Oleh: Ridwan Hi. Hasan
Kenapa judul ini harus di angkat?, ya, karena berangkat dari realitas satu pekan terakhir banyak keluhan yang disampaikan dari berbagai pihak, baik secara lisan maupun tulisan melalui berbagai media sosial.
Seperti yang dilakukan Pemerinta Kota (Pemkot) Kota Ternate yang lebih mengutamakan kepentingan istri Wali Kota ketimbang para mama-mama dan papa-papa, Kelurahan Kastela, Jambula, Fitu, Sasa, Gambesi, Kalumata dan mama papa Kelurahan Mangga Dua yang ke pusat pembalanjaan.
Ini terlihat, ketika agenda Nasional, yakni pelaksanaan Sarasehan Istri Wali Kota (Rasai Kota) dan Pra Munas Asosiasi Pemerintah Kota Seluruh Indonesia (APEKSI) XVII yang berlangsung di depan kantor Wali Kota Ternate, tertanggal, pada 2 sampai 4 Oktober 2023 dengan menutup jalan utama selama 5 hari.
Kegiatan yang dianggarkan sebesar 1,5 miliar ini dikeluhkan dari berbagai kalangan masyarakat karena dinilai sewenang-wenangan dengan kekusaan kepemimpinan berhak menutup jalan utama selama 5 hari yang terhitung mulai 29 September hingga 3 Oktober 2023 kemarin.
Padahal, jalan utama yang yang terletak di Kelurahan Muhajirin, Kecamatan Ternate Tengah itu menjadi sentral utama mama papa yang bepergian ke pusat pembelanjaan dalam kebutuhan sehari-hari itu harus diarakan melawan arus dan larangan serta gang-gang kecil untuk di ikuti.

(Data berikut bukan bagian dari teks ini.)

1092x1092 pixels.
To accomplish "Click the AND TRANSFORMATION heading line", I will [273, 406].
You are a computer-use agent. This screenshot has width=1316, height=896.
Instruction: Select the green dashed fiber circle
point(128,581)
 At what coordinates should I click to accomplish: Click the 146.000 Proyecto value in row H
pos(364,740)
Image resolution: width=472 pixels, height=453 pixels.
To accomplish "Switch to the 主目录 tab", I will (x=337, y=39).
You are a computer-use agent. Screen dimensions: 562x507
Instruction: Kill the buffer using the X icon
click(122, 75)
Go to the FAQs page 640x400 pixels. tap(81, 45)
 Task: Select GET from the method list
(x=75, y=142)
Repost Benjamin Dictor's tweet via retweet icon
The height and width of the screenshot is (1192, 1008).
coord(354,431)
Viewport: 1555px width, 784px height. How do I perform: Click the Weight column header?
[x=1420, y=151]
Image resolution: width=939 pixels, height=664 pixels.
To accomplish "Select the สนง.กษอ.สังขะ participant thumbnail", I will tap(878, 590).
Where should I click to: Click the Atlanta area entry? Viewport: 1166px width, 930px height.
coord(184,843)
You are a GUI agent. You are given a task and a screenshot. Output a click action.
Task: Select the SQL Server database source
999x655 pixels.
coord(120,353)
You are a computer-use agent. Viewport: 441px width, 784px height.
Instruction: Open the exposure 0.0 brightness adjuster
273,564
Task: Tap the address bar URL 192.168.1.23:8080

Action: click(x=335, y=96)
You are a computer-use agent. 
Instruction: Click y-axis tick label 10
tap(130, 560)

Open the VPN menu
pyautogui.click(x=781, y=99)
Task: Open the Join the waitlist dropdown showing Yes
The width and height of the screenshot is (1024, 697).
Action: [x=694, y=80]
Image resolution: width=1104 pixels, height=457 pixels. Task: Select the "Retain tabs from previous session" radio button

Sudah begitu dari jarak tempuh yang lebih cepat kini menjadi lebih lama untuk mencapai tujuan karena harus berputar di setiap gang dan melawan arus serta berpapasan dengan macet.
Namun, karena lebih penting dengan agenda Sarasehan dan APEKSI, Pemkot Kota Ternate lebih memilih untuk menutup ketimbang mendahulukan mama papa beraktifitas.
Dengan kegiatan Sarasehan dan APEKSI yang menutup jalan utama, kita dapat mengukur bagaimana peran Wali Kota yang telah dikendalikan Istri Wali Kota. Ukuran tersebut dilihat ketika kita membandingkan dengan kegiatan Nasional dan kegiatan Daerah lainya yang tidak semegah yang dilakukan dengan kegiatan Sarasehan tersebut.
Baca halaman selanjutnya…
Misalnya kunjungan Presiden RI, Joko Widodo dan rombongan ke Maluku Utara, salah satunya Kota Ternate beberapa bulan lalu. Malah kunjungan Presiden dan rombongan waktu itu lebih praktis dan tidak merugikan masyrakat Kota Ternate dengan cara menutup jalan berhari-hari.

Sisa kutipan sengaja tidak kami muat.